The program will then generate a file called "readme_for_decryption.txt" in every folder. This file contains the Bitcoin address generated specifically for the ransom and the website to download the decrypting tool hosted on a .onion website.

==== Encryption method ====
Like other ransomware, Linux.Encoder.1 uses mixed-encryption algorithms to encrypt data. It starts by generating an AES key on the victim's device and encrypts all of the previous files using AES-CBC-128. Then the RSA-encrypted AES key is prepended to the beginning of every encrypted file, with the original file permissions and the IV used by the AES algorithm. All the encrypted files have ".encrypted" added at the end of their file name.

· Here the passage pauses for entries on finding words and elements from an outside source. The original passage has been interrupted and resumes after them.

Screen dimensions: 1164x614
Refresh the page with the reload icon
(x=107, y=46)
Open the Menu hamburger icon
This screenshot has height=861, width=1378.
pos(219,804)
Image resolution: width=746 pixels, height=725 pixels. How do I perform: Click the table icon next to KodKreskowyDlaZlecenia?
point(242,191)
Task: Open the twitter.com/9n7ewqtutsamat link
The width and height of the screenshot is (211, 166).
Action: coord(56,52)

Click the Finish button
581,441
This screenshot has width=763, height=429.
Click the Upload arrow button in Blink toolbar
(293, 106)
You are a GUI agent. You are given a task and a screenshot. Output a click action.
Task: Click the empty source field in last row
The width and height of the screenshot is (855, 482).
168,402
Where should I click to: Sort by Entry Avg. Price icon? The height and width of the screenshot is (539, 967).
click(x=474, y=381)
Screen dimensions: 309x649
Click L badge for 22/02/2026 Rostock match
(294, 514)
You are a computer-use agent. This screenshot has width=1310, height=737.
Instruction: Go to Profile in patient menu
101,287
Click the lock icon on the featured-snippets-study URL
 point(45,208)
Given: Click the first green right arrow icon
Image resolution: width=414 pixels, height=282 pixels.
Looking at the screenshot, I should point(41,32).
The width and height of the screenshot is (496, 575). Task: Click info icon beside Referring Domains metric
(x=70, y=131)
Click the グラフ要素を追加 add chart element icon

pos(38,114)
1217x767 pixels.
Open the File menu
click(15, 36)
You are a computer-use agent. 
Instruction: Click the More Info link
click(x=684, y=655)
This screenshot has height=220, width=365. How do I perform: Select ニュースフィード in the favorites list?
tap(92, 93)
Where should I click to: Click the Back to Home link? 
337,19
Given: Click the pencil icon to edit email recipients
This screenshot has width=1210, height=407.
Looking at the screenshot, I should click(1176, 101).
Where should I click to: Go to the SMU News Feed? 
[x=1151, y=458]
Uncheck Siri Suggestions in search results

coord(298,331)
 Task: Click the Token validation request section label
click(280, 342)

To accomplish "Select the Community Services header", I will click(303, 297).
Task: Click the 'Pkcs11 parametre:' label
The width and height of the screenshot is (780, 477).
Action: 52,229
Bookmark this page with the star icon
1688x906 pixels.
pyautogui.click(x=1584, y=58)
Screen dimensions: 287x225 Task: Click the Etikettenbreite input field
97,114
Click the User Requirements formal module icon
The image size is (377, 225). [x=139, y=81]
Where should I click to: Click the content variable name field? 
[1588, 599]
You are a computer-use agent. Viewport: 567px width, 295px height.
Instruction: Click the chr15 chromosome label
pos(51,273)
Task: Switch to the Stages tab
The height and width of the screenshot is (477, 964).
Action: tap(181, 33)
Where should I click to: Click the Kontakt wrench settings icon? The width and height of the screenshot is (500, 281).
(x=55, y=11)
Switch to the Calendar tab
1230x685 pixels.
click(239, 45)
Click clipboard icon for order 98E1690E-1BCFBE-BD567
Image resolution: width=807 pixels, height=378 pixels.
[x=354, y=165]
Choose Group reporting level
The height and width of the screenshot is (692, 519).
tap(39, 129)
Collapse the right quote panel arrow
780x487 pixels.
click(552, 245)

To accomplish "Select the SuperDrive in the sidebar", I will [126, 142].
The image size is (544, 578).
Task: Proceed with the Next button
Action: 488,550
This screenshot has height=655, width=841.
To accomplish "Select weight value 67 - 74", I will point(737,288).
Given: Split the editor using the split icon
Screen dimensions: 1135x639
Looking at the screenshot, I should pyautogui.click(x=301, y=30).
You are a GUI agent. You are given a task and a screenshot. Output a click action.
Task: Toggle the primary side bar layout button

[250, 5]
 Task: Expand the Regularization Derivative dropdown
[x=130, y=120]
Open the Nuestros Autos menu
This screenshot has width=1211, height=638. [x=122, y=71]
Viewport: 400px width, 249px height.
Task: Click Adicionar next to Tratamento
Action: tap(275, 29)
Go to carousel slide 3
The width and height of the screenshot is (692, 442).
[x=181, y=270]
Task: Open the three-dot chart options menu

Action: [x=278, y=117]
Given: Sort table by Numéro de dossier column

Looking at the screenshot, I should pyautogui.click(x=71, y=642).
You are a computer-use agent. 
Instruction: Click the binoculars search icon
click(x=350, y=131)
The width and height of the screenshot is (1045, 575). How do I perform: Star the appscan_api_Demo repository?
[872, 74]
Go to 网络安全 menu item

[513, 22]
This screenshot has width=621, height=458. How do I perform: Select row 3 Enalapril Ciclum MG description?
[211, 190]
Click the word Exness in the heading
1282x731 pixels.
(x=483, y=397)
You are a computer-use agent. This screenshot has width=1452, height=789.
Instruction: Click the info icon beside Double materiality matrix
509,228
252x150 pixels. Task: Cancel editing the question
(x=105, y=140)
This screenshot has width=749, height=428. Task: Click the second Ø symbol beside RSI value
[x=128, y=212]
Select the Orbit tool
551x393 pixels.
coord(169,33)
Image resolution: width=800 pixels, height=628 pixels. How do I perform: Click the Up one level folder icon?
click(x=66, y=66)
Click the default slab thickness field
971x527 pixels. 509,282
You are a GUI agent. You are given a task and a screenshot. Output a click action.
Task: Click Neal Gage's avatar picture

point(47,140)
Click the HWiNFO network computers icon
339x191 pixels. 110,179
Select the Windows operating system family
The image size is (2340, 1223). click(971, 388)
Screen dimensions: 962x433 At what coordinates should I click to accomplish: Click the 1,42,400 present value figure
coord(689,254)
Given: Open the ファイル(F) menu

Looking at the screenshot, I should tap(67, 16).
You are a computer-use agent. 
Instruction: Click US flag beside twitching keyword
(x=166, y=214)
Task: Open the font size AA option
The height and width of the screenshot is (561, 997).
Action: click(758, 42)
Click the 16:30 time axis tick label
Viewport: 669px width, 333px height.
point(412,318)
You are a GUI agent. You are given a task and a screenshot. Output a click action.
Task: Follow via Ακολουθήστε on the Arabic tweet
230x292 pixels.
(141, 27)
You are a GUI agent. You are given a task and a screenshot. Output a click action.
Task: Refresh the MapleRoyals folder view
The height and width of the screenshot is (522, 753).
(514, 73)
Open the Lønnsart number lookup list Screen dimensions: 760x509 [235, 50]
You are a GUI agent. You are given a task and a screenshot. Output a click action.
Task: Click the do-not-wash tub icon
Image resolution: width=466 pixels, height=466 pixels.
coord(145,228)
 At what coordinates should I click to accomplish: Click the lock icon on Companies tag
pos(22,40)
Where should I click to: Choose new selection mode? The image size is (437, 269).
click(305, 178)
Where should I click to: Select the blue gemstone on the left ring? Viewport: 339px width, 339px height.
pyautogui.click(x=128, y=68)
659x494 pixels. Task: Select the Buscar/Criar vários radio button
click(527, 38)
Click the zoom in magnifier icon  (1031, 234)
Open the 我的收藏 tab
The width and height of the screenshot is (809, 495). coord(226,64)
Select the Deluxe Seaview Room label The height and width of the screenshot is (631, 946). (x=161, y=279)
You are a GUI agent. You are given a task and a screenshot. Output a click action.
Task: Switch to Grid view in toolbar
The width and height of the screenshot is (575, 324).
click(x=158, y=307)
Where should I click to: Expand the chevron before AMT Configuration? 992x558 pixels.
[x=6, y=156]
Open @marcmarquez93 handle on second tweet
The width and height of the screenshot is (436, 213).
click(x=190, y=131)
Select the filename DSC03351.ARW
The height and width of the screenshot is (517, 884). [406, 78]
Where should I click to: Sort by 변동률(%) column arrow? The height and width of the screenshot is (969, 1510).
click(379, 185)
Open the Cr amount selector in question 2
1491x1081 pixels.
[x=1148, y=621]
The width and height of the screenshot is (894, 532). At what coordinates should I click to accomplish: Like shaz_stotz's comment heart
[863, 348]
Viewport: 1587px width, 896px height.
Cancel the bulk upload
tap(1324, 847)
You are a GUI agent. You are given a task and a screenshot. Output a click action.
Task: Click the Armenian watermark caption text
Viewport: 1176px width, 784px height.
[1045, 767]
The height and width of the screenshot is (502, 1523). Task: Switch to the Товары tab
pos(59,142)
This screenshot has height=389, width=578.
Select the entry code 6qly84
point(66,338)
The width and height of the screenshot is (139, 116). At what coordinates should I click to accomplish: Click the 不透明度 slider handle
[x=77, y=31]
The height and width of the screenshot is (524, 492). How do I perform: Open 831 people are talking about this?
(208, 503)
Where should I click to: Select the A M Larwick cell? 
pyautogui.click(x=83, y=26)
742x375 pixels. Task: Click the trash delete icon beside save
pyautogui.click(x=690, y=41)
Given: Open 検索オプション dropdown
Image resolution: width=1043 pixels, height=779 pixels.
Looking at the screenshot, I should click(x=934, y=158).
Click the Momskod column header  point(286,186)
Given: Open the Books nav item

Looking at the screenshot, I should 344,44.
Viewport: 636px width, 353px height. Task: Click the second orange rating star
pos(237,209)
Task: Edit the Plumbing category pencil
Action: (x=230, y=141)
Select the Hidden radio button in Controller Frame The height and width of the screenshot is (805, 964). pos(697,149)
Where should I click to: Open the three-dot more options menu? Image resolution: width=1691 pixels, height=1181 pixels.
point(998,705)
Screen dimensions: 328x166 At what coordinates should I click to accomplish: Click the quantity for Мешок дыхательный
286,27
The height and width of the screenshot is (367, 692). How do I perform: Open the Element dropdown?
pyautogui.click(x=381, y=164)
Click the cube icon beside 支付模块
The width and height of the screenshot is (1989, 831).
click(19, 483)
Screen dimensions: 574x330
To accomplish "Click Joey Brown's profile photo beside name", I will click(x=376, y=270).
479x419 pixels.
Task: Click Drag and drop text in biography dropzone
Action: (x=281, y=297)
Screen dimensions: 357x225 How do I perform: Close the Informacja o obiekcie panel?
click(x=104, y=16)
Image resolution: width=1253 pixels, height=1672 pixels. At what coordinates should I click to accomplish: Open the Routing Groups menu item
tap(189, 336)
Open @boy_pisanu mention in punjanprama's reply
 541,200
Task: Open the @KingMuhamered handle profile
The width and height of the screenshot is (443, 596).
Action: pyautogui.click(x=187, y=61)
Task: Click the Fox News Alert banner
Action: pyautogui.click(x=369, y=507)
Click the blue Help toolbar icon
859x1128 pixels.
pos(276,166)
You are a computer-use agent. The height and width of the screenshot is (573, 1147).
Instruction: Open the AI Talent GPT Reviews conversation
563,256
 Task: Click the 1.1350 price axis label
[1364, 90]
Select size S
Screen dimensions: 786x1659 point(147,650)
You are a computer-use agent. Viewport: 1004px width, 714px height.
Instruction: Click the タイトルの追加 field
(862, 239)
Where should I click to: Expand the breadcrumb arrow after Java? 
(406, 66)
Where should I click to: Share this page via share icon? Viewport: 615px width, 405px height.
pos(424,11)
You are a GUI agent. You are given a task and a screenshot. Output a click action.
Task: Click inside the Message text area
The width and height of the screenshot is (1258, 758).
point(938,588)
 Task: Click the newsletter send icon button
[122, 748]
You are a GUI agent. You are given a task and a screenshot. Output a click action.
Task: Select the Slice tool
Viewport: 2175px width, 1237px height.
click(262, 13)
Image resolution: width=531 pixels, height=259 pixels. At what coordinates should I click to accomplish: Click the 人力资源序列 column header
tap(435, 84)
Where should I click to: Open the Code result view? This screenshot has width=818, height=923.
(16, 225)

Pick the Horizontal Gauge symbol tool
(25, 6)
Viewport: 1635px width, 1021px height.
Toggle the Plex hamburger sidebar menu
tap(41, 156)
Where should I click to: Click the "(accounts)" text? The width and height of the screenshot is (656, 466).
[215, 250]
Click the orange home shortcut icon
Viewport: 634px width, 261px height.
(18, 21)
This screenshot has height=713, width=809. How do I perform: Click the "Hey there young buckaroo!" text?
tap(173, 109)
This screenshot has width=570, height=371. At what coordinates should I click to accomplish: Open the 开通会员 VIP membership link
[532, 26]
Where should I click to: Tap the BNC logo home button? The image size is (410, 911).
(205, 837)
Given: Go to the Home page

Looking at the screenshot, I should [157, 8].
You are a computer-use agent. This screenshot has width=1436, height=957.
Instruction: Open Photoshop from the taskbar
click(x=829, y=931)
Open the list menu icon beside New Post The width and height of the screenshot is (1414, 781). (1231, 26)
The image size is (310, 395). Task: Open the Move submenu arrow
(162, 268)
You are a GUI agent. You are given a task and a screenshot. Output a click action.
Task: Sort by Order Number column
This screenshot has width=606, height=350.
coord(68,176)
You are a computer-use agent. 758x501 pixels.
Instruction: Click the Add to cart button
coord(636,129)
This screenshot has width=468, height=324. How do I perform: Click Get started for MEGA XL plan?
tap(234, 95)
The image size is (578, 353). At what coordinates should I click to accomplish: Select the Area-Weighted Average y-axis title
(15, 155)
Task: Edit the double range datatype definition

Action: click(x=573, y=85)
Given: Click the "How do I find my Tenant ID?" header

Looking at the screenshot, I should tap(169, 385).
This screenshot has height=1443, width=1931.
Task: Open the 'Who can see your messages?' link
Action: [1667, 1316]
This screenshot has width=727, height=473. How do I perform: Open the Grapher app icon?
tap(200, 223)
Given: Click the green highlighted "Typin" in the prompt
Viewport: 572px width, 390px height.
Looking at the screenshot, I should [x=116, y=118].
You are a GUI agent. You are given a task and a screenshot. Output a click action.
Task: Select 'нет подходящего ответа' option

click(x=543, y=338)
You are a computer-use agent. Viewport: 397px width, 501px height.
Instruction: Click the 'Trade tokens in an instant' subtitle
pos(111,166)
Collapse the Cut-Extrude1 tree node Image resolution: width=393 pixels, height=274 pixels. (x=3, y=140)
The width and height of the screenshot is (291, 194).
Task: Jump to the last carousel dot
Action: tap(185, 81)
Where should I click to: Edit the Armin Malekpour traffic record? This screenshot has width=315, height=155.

The program uses the libc rand() function with the timestamp at the moment of encryption as a seed to generate the IV and the keys.

=== Decryption ===
When the payment to the cybercriminal is made, the victim can download a PHP script to their computer. This script will use the RSA private key to recover the symmetric AES key and decrypt all the files with the ".encrypted" extension. Along with the file decryption, the decryption tool will also delete every "readme_for_decryption.txt" file on the hard drive.

== Recovering files ==
Because of the use of the timestamp as a seed for creating the keys and the IV for encryption, decryption of files encrypted by the ransomware is trivial given that the original timestamp information is kept intact. Researchers at Bitdefender Labs have found and exploited this weakness to recover the files without having to pay the criminals.

== On other Unix systems ==
- Linux.Encoder.1 has been recompiled on Mac, called KeRanger.
- There is a version that infects FreeBSD.